Screenshot grounding data:
/---

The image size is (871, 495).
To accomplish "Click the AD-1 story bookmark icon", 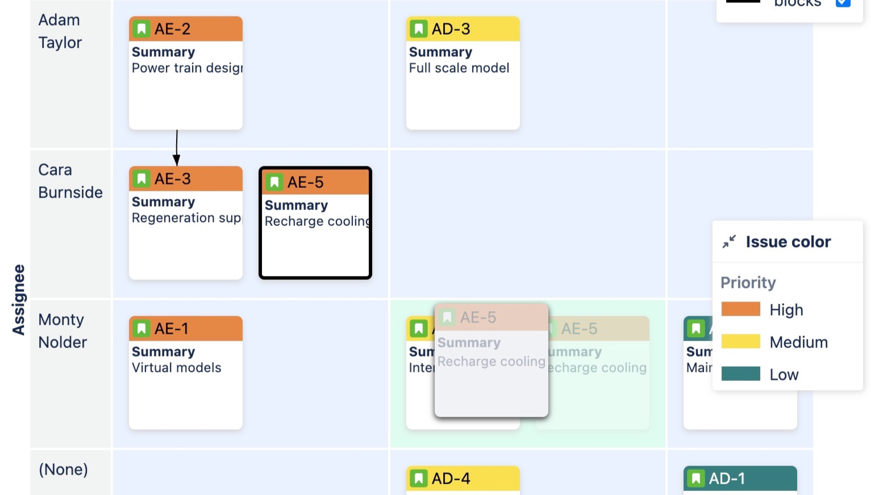I will [696, 479].
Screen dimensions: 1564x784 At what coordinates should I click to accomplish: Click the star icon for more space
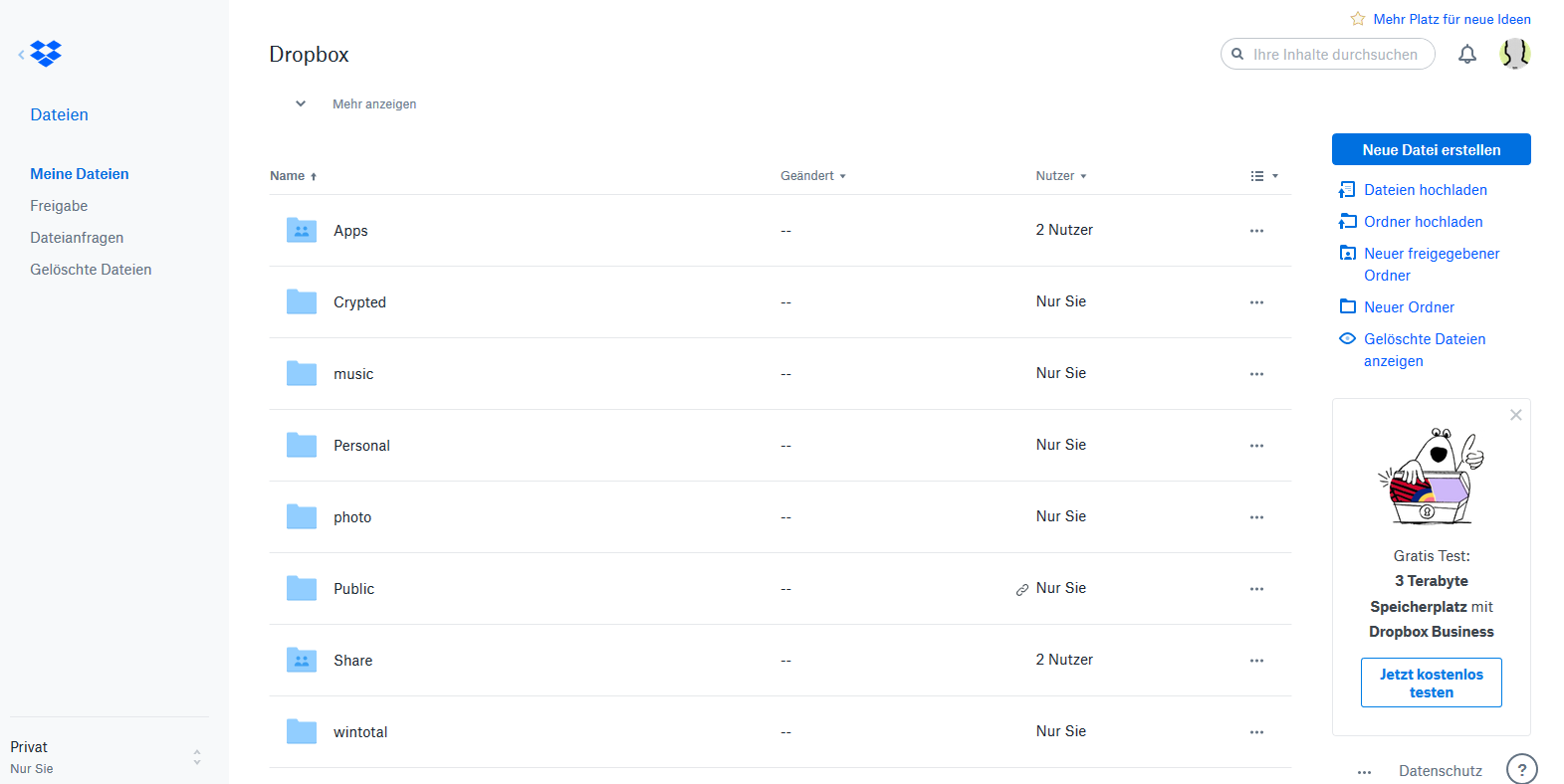tap(1357, 19)
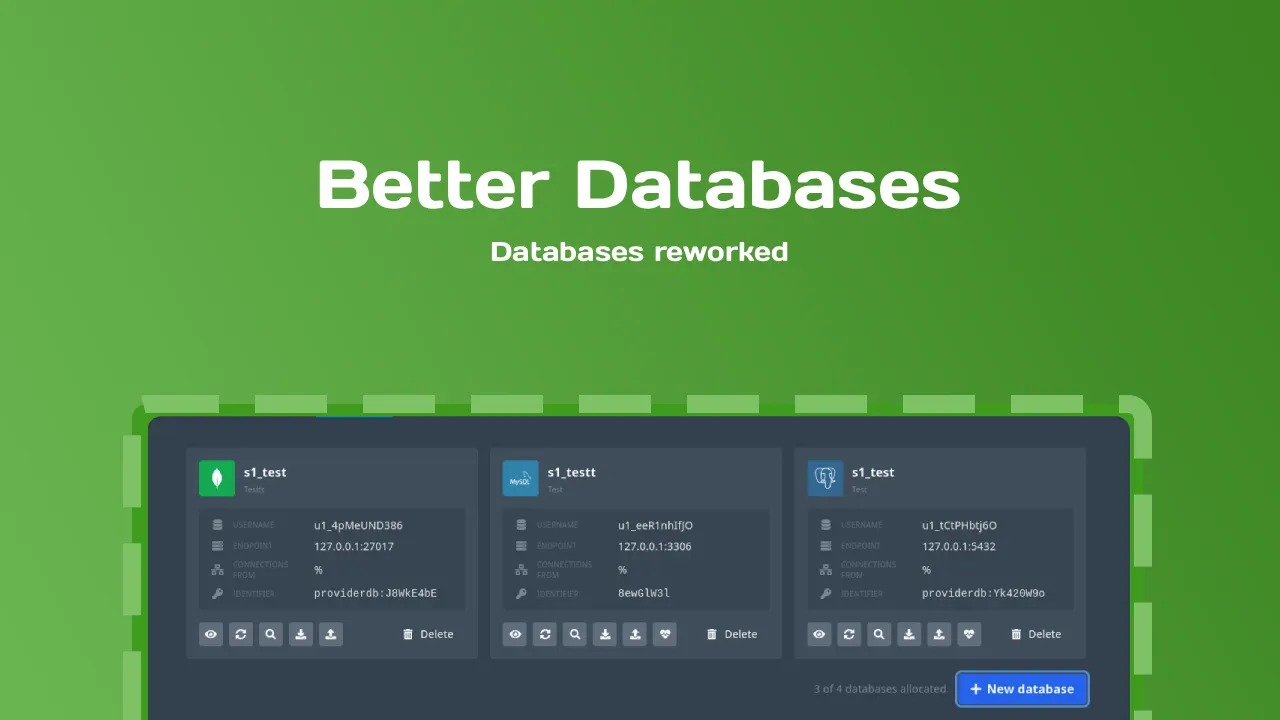Open search icon on PostgreSQL s1_test card
Image resolution: width=1280 pixels, height=720 pixels.
(x=879, y=634)
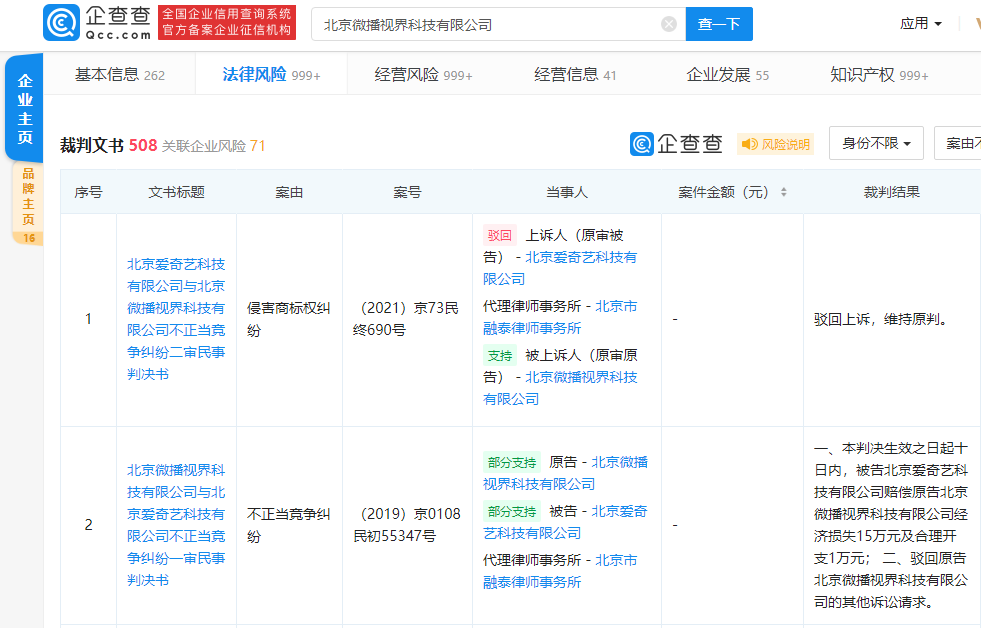Clear the search box with X icon
Viewport: 981px width, 628px height.
click(x=669, y=24)
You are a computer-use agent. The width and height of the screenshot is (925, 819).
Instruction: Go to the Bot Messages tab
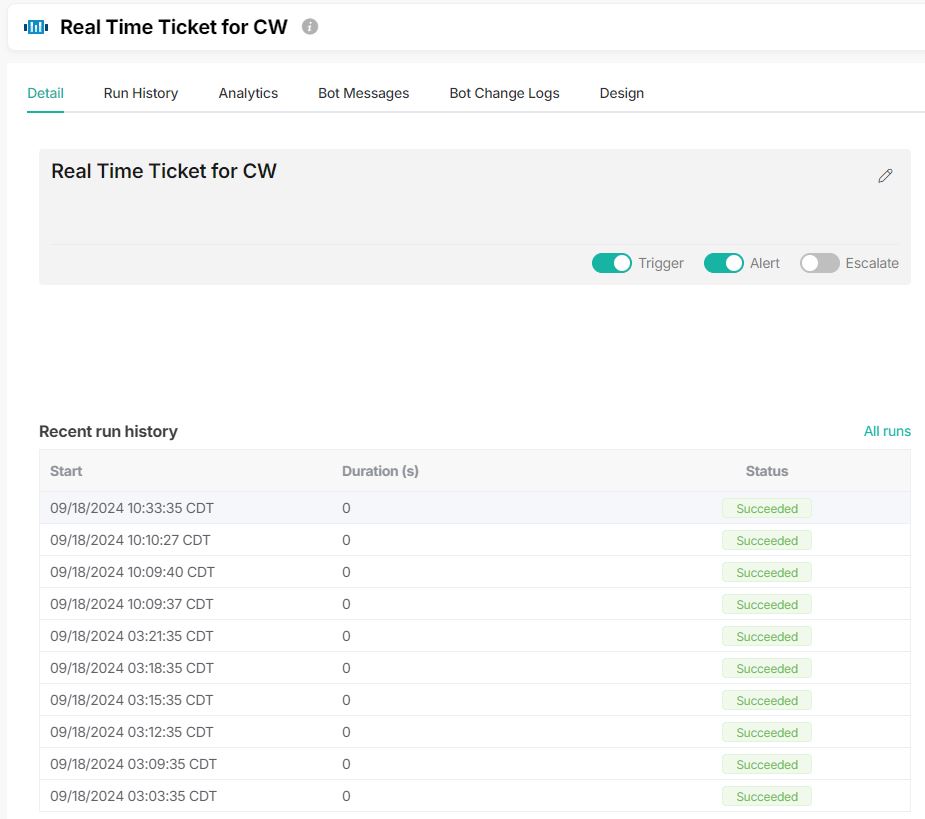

\---

## THE TASK
A verbatim copy is needed of the lines running from the line with "Screen dimensions: 1564x784" to the end of the data above, both included. Keep the pictures out of it.

## RESULT BELOW
Screen dimensions: 1564x784 At what coordinates should I click to accomplish: Click the star icon for more space
tap(1357, 19)
Open search icon on PostgreSQL s1_test card
Image resolution: width=1280 pixels, height=720 pixels.
(x=879, y=634)
Clear the search box with X icon
Viewport: 981px width, 628px height.
click(x=669, y=24)
You are a computer-use agent. The width and height of the screenshot is (925, 819).
Instruction: Go to the Bot Messages tab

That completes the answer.